Doing this literally, as well as figuratively, by getting out of the office can help your employees and co-workers tap new creativity. A trend in corporate America since the economic downturn began in 2008 has been to seek offsite spaces that are affordable, yet still help to inspire. Many companies have turned to museums—science, art, and otherwise—for cost-effective meetings that surround attendees with evidence of others’ creativity and innovation.
“There’s an energy in museums that is inescapable,” says Ford Bell, president of the American Association of Museums. “They create an environment for creativity and can change your whole mindset.”
For example, the Milwaukee Art Museum offers three corporate programs; from a short Art Break as a breather from a long business meeting, to a team creation project that lasts an hour or two, the programs use the museum’s exhibits and educators to provide fresh inspiration.
“The museum provides an open environment to explore the unfamiliar, and to expand the dynamics of a group,” says Alicia Pollnow, corporate sales manager.
In one exercise, team members work collaboratively to copy a work of art from the collection. The end result, says Pollnow, makes it difficult to identify individual contributions. “At its conclusion, our educator facilitates a dialogue about the experience and how participants can translate the learnings to their work lives.”
Kathryn Bartol, Robert H. Smith Professor of Management and Organization at the Robert H. Smith School of Business at the University of Maryland, says that offsite team building programs can be great for teams whose work is interdependent and can encourage risk-taking. “Interpersonal relationships are strengthened in an environment where mistakes don’t count, and divergent thinking is good for creativity,” she says.
Attendees at January’s Learning Technologies conference in England had the opportunity tap their creativity in yet another way: through the power of music. Ben Hines, of London-based Moving Performance Ltd., says that using metaphor in learning can increase transfer; one of his favorite metaphors is that of musicians, who must work closely and be in tune with one another. He illustrated the concepts during his session with a professional wind quintet.
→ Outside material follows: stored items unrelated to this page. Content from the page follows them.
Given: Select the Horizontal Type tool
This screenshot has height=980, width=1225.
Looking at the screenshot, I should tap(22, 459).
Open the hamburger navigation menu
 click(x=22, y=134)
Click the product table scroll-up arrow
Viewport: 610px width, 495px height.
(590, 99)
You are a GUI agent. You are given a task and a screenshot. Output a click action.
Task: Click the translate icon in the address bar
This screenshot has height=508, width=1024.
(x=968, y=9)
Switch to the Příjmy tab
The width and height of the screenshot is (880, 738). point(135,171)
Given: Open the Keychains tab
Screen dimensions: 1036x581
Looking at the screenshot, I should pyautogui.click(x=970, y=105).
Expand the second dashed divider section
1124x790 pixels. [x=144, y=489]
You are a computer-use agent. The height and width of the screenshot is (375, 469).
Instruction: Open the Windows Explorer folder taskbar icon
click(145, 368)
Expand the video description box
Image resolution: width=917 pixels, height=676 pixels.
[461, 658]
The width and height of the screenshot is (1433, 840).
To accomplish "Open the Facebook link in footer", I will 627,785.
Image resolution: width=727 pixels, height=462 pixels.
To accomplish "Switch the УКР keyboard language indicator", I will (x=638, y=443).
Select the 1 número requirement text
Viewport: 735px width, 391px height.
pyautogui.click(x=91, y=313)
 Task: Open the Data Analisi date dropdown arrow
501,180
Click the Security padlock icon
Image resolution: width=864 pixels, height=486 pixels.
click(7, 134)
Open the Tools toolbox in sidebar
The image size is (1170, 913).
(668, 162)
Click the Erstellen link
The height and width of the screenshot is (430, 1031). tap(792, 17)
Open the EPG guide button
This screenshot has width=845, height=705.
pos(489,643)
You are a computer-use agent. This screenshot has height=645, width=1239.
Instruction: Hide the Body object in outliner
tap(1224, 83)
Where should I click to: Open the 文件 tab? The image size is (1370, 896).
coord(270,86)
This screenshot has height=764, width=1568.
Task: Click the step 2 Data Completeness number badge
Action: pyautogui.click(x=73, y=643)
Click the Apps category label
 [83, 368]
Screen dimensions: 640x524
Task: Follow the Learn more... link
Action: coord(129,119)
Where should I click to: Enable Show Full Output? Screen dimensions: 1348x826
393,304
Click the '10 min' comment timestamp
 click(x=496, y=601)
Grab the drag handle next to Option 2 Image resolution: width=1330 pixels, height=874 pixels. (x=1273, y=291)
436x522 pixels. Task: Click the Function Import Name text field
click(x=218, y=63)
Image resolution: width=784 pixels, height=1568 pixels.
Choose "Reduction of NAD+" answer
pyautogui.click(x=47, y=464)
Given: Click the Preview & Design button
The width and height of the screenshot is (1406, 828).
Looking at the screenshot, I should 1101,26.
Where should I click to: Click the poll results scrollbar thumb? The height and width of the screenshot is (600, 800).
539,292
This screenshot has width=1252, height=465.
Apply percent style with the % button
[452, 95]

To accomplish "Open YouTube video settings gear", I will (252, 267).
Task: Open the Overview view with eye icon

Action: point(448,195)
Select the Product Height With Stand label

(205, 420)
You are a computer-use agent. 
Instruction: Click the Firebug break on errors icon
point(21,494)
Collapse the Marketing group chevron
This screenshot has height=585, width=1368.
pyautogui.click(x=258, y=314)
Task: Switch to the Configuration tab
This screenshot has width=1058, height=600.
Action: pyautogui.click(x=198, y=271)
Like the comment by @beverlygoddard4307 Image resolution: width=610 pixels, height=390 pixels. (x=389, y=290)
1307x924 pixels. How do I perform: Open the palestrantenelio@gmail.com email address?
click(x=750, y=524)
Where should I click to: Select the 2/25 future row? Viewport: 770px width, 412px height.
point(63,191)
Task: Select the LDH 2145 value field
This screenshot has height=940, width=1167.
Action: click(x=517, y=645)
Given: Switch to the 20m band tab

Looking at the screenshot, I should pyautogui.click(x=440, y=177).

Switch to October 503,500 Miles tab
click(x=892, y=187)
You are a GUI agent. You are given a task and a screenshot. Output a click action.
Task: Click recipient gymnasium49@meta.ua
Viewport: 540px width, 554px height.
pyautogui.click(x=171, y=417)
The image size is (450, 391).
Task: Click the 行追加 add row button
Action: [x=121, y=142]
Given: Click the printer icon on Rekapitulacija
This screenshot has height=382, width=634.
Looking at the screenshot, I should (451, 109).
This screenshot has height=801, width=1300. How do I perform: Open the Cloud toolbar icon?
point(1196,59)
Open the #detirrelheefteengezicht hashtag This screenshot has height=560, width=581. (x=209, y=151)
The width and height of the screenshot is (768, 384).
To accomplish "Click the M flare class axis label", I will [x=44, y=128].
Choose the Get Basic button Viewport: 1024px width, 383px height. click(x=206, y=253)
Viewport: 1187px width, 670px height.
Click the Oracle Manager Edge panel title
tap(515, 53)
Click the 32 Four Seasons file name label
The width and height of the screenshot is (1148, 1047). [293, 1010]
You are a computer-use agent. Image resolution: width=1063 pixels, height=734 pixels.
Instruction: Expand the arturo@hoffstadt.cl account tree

Hines is a professional French horn player who began his career in product development at Barclays Bank, then at a law firm. He never gave up his music, though, and eventually realized that he could use it to speak to the commercial world about teamwork and collaboration. He founded Moving Performance in 2009. The firm’s hallmark program is “Know the Score,” a world-class leadership program in which participants share the stage with the members of the Royal Philharmonic Orchestra; no musical experience or knowledge is necessary.
But creativity doesn’t require grand settings, Hines acknowledges. Just writing new words to a familiar tune can help bring your group together in a new kind of collaboration.
“The key is having the courage to try for new things in the first place,” says Hines, who puts participants at ease by “making a fool of myself,” playing a garden-hose-and-funnel contraption that simulates the sound of his French horn.
Why music? “It is the most emotive art form; people really connect to music, and it’s a universal language,” says Hines. “Rational responses to emotional challenges, such as change, will not work.”
A final key, says Ness, is to avoid censorship when you’re asking people to contribute ideas. Openness leads to greater productivity: “A good brainstorm can generate 100 ideas an hour,” she says.
Leonard Bernstein said, “The best way to know a thing is to understand it in a different discipline.” So whether you choose science, art, or music, take time this spring to open up yourself and your team to a new form of creativity.